Cheryl Pascale, Hackensack Anesthesiologists, Hackensack, N.J.
Answer: The most appropriate code will vary, depending on exactly what is being done. These procedure codes could apply: 91010 (esophageal motility [manometric study of the esophagus and/or gastroesophageal junction] study), 91011 (esophageal motility study; with mecholyl or similar stimulant), 91012 (esophageal motility study; with acid perfusion studies), 91030 (esophagus, acid perfusion [Bernstein] test for esophagitis), 91032 (esophagus, acid reflux test, with intraluminal pH electrode for detection of gastroesophageal reflux) or 91033 (esophagus, acid reflux test, with intraluminal pH electrode for detection of gastroesophageal reflux; prolonged recording).
When an esophageal manometry is reported with an acid perfusion test, the services should be processed under code 91012. If the tests are reported as separate procedures (e.g., 91030 and 91010-91011), the charges should be combined. Esophagogastric manometric studies should be processed under code 91020.

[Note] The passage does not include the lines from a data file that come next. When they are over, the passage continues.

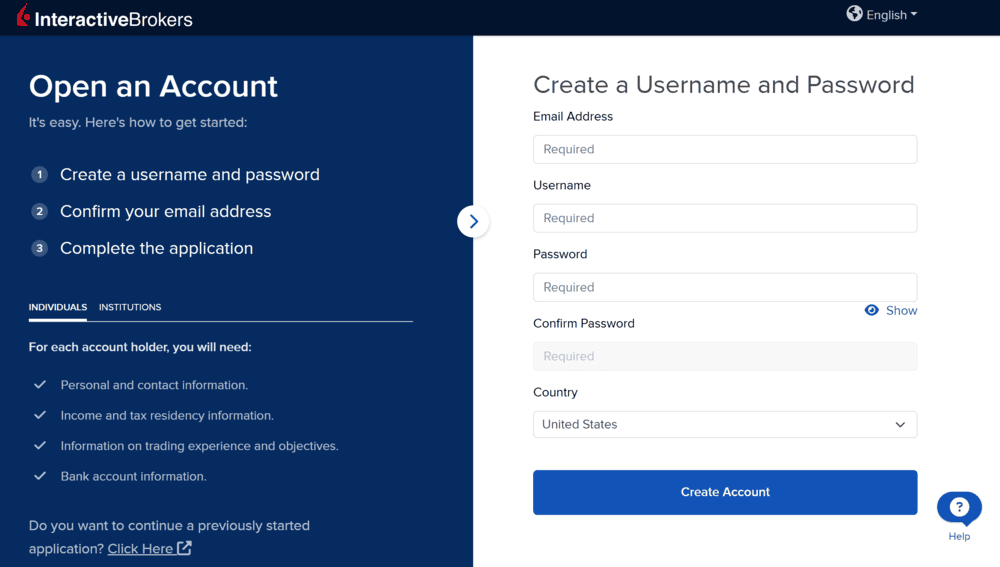The height and width of the screenshot is (567, 1000).
Task: Click the step 3 number badge
Action: (x=39, y=249)
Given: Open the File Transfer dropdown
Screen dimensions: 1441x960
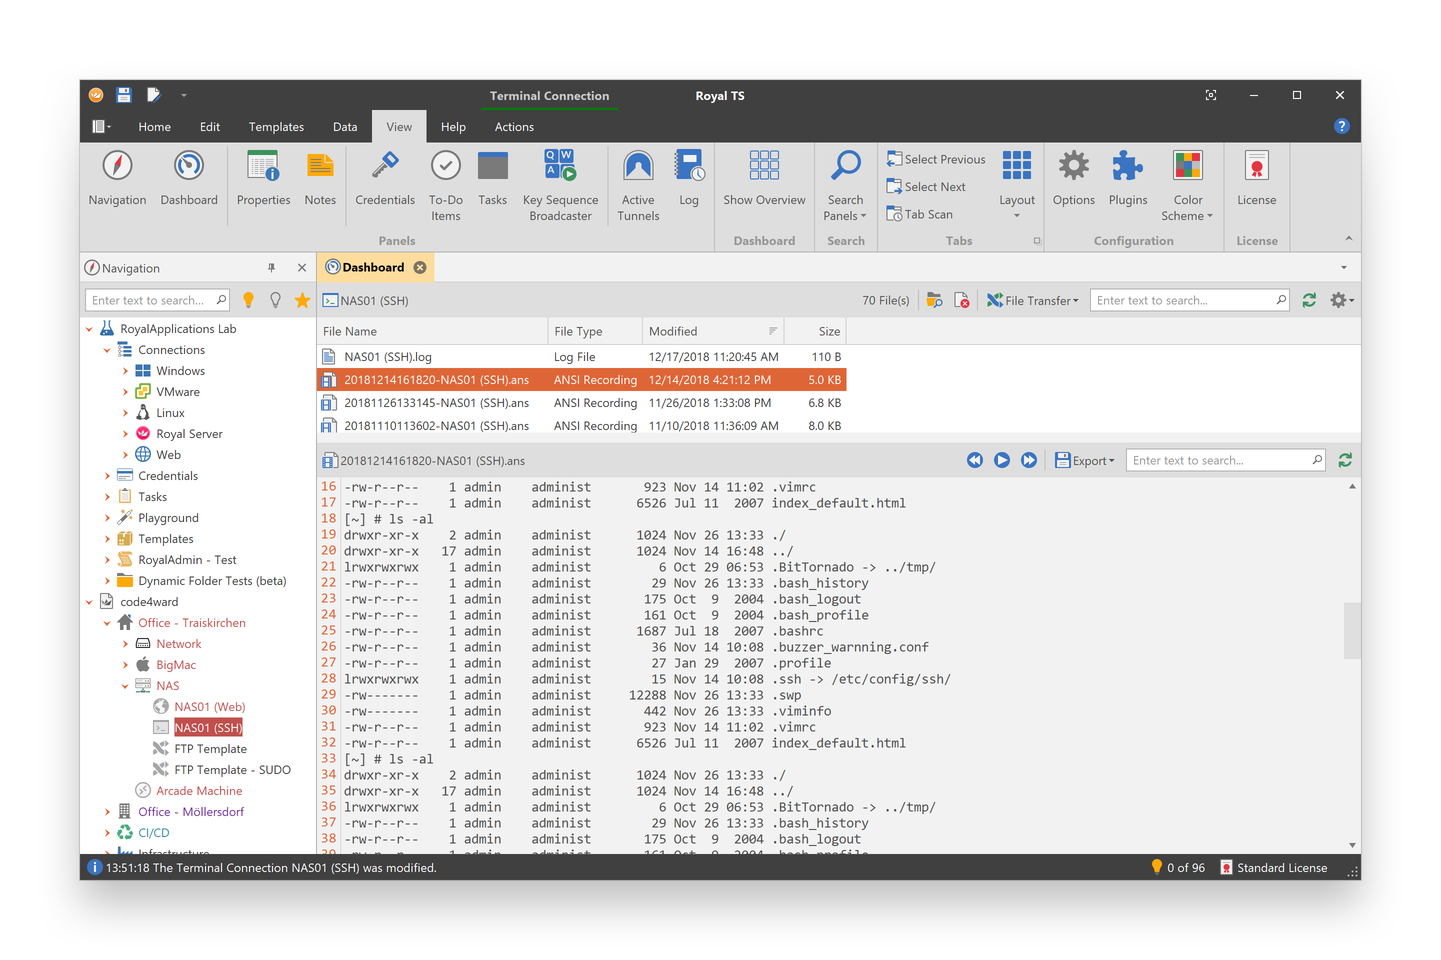Looking at the screenshot, I should 1032,299.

When you check the ASAs 2000 Crosswalk, all of these procedures crosswalk to anesthesia code 00740 (anesthesia for upper gastrointestinal endoscopic procedures, endoscope introduced proximal to duodenum), which is charged at 5 units plus time. Many Medicare carriers have policies concerning payment for 00740. Some local carriers will pay all these claims, others (such as Texas) place them in a policy, and others will pay only after their definition of medical necessity has been met. Reimbursement for 00740 is very regionally dependent. It is best to check with your local carrier on its policy.